• ACTION ITEM
Copy all the entries word for word, but omit the pictures.

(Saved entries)
┄┄┄┄┄┄┄┄┄┄┄┄┄┄┄┄┄┄┄┄
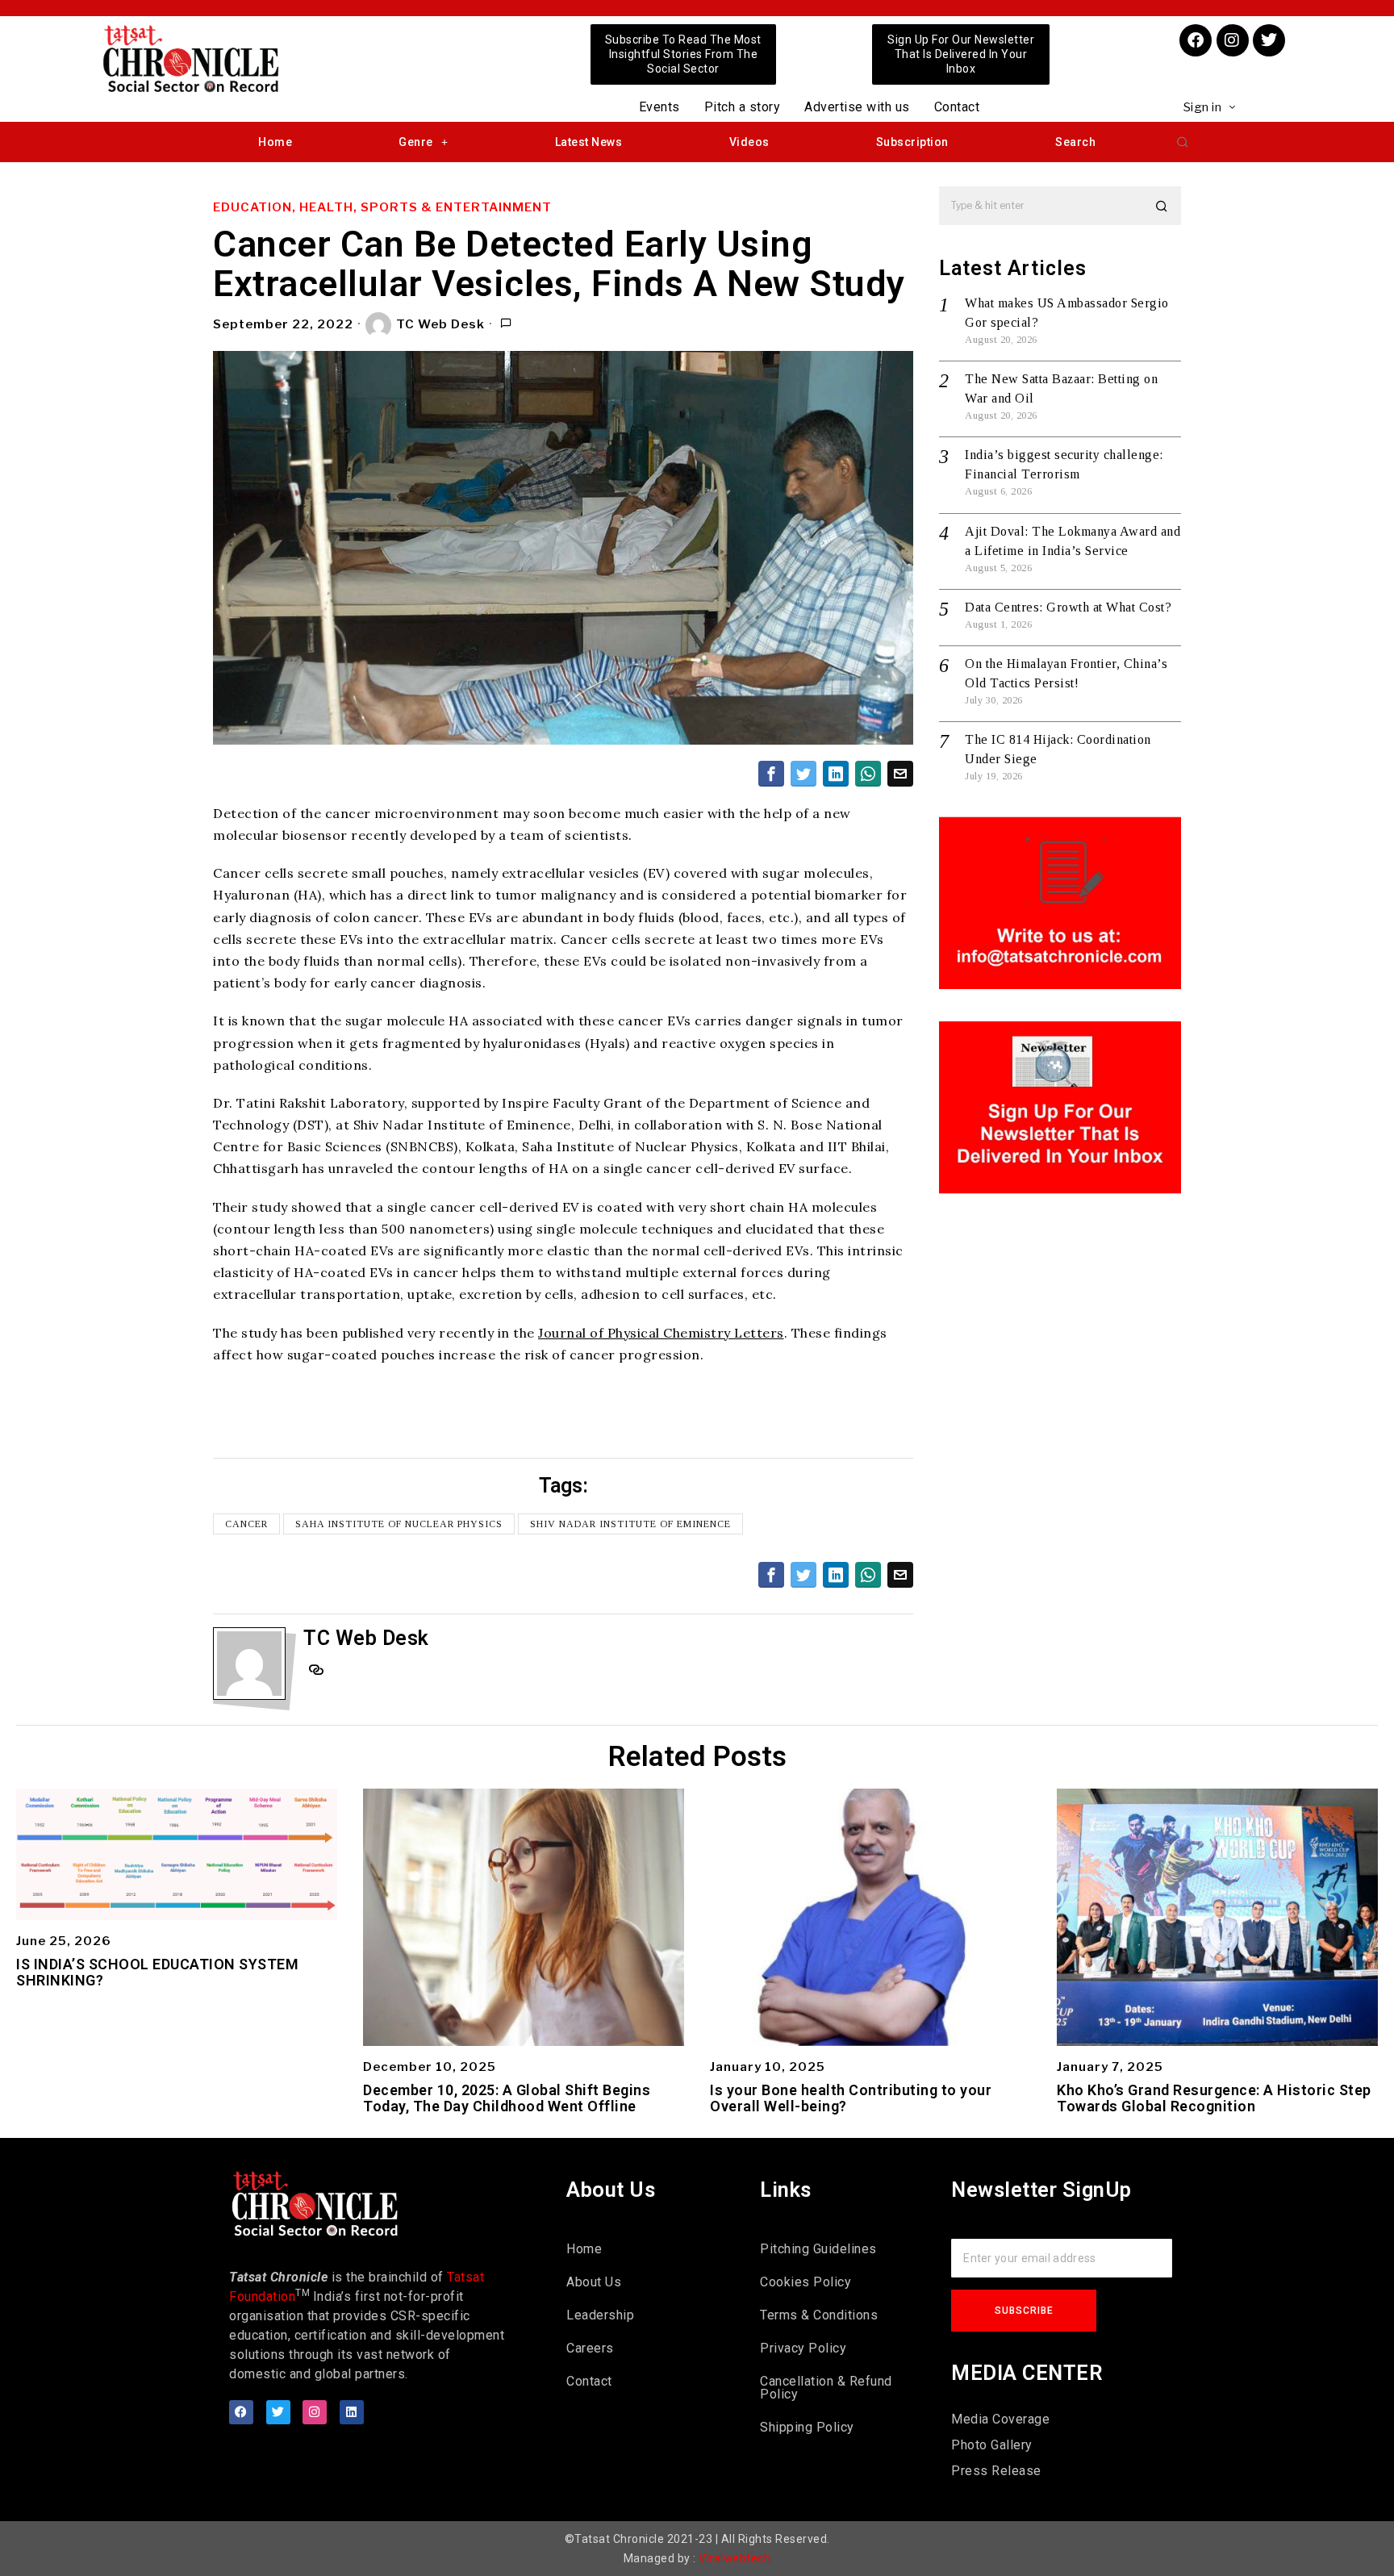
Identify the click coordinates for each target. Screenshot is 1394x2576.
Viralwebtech (734, 2558)
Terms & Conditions (819, 2315)
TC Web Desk (440, 324)
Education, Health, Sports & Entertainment (382, 207)
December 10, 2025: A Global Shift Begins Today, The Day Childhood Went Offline (506, 2098)
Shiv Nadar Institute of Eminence (630, 1524)
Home (275, 142)
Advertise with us (857, 107)
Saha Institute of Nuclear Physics (399, 1524)
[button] (1182, 142)
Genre (416, 142)
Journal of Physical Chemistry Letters (661, 1333)
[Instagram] (1233, 40)
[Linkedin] (352, 2412)
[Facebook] (1195, 40)
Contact (957, 107)
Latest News (589, 142)
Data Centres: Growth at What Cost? (1068, 607)
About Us (593, 2282)
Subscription (912, 142)
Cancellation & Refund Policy (826, 2388)
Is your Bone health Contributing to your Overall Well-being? (850, 2098)
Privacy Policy (803, 2348)
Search (1075, 142)
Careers (590, 2348)
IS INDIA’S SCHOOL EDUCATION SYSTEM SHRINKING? (157, 1972)
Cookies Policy (805, 2282)
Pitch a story (742, 107)
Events (659, 107)
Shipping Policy (807, 2427)
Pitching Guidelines (818, 2249)
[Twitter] (1269, 40)
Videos (749, 142)
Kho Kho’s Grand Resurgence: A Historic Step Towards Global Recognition (1214, 2098)
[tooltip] (771, 774)
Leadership (600, 2315)
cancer (246, 1524)
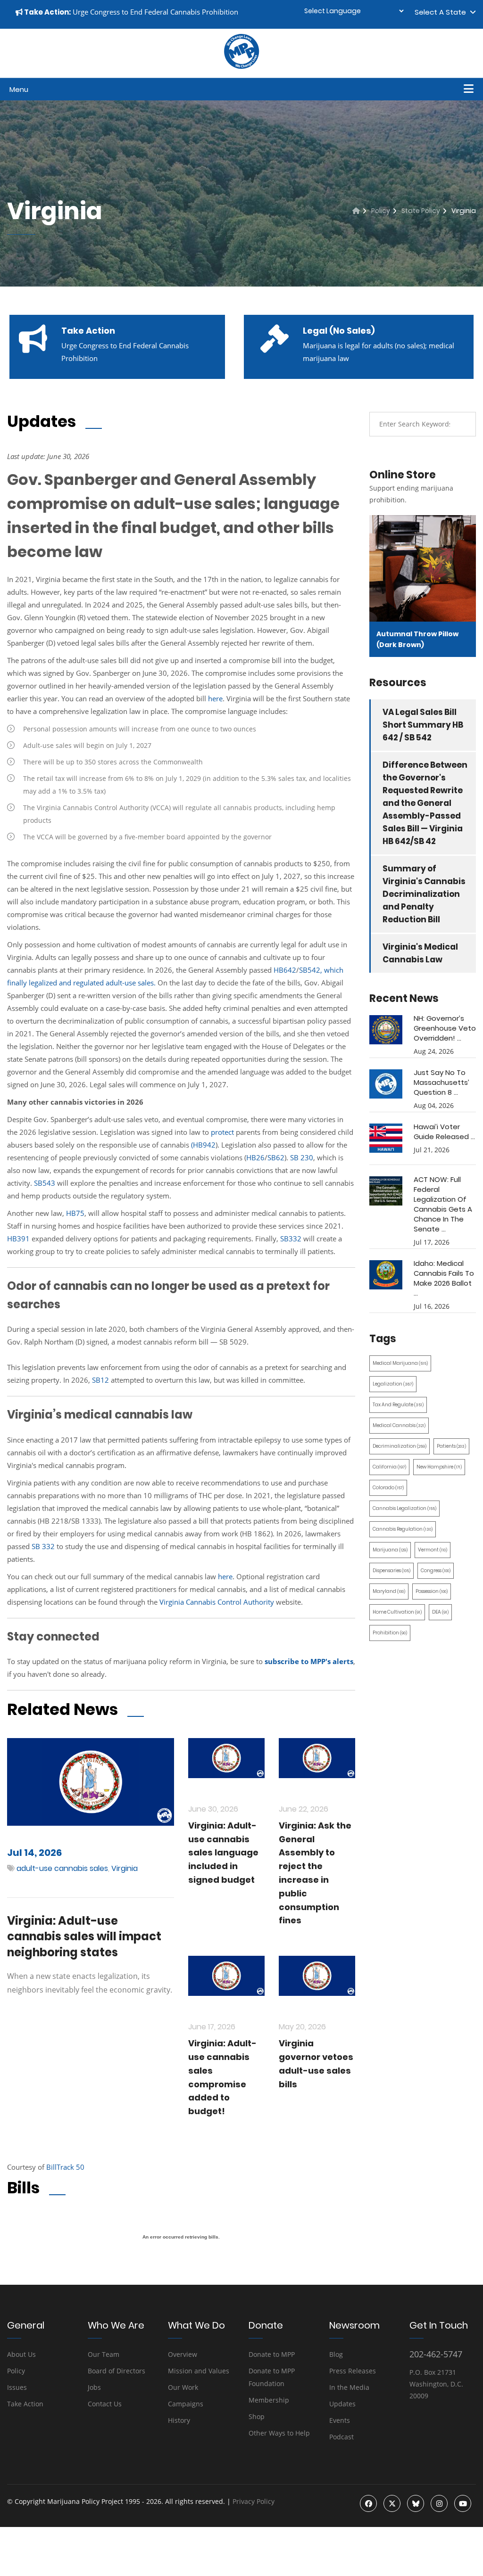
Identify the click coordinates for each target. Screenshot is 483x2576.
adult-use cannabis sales (62, 1868)
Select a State (442, 12)
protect (222, 1132)
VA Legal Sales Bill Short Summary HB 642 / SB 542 (423, 724)
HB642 (285, 970)
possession (432, 1591)
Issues (17, 2387)
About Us (21, 2354)
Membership (269, 2400)
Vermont (432, 1549)
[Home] (356, 210)
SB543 (44, 1183)
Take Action (25, 2403)
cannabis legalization (404, 1508)
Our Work (183, 2387)
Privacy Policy (254, 2501)
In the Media (349, 2387)
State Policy (420, 210)
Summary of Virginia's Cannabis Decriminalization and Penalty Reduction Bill (424, 894)
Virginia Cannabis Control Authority (216, 1602)
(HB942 (203, 1144)
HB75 (75, 1213)
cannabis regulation (403, 1529)
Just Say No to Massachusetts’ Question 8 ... (441, 1082)
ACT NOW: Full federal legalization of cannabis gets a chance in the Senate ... (443, 1204)
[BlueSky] (415, 2503)
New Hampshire (439, 1466)
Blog (336, 2354)
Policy (380, 210)
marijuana (390, 1549)
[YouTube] (462, 2503)
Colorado (388, 1487)
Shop (257, 2416)
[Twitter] (391, 2503)
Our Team (103, 2354)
┄┄┄┄┄┄┄┄┄┄┄┄┄┄┄┄┄┄┄┄
• PROBLEM SOLUTION
Identify the click coordinates for each target. Screenshot is 1394x2576.
Viralwebtech (734, 2558)
Terms & Conditions (819, 2315)
TC Web Desk (440, 324)
Education, Health, Sports & Entertainment (382, 207)
December 10, 2025: A Global Shift Begins Today, The Day Childhood Went Offline (506, 2098)
Shiv Nadar Institute of Eminence (630, 1524)
Home (275, 142)
Advertise with us (857, 107)
Saha Institute of Nuclear Physics (399, 1524)
[button] (1182, 142)
Genre (416, 142)
Journal of Physical Chemistry Letters (661, 1333)
[Instagram] (1233, 40)
[Linkedin] (352, 2412)
[Facebook] (1195, 40)
Contact (957, 107)
Latest News (589, 142)
Data Centres: Growth at What Cost? (1068, 607)
About Us (593, 2282)
Subscription (912, 142)
Cancellation & Refund Policy (826, 2388)
Is your Bone health Contributing to your Overall Well-being? (850, 2098)
Privacy Policy (803, 2348)
Search (1075, 142)
Careers (590, 2348)
IS INDIA’S SCHOOL EDUCATION SYSTEM SHRINKING? (157, 1972)
Cookies Policy (805, 2282)
Pitch a story (742, 107)
Events (659, 107)
Shipping Policy (807, 2427)
Pitching Guidelines (818, 2249)
[Twitter] (1269, 40)
Videos (749, 142)
Kho Kho’s Grand Resurgence: A Historic Step Towards Global Recognition (1214, 2098)
[tooltip] (771, 774)
Leadership (600, 2315)
cancer (246, 1524)
Identify the click coordinates for each target. Screenshot is 483x2576.
adult-use cannabis sales (62, 1868)
Select a State (442, 12)
protect (222, 1132)
VA Legal Sales Bill Short Summary HB 642 / SB 542 (423, 724)
HB642 (285, 970)
possession (432, 1591)
Issues (17, 2387)
About Us (21, 2354)
Membership (269, 2400)
Vermont (432, 1549)
[Home] (356, 210)
SB543 (44, 1183)
Take Action (25, 2403)
cannabis legalization (404, 1508)
Our Work (183, 2387)
Privacy Policy (254, 2501)
In the Media (349, 2387)
State Policy (420, 210)
Summary of Virginia's Cannabis Decriminalization and Penalty Reduction Bill (424, 894)
Virginia Cannabis Control Authority (216, 1602)
(HB942 (203, 1144)
HB75 (75, 1213)
cannabis regulation (403, 1529)
Just Say No to Massachusetts’ Question 8 ... (441, 1082)
ACT NOW: Full federal legalization of cannabis gets a chance in the Senate ... (443, 1204)
[BlueSky] (415, 2503)
New Hampshire (439, 1466)
Blog (336, 2354)
Policy (380, 210)
marijuana (390, 1549)
[YouTube] (462, 2503)
Colorado (388, 1487)
Shop (257, 2416)
[Twitter] (391, 2503)
Our Team (103, 2354)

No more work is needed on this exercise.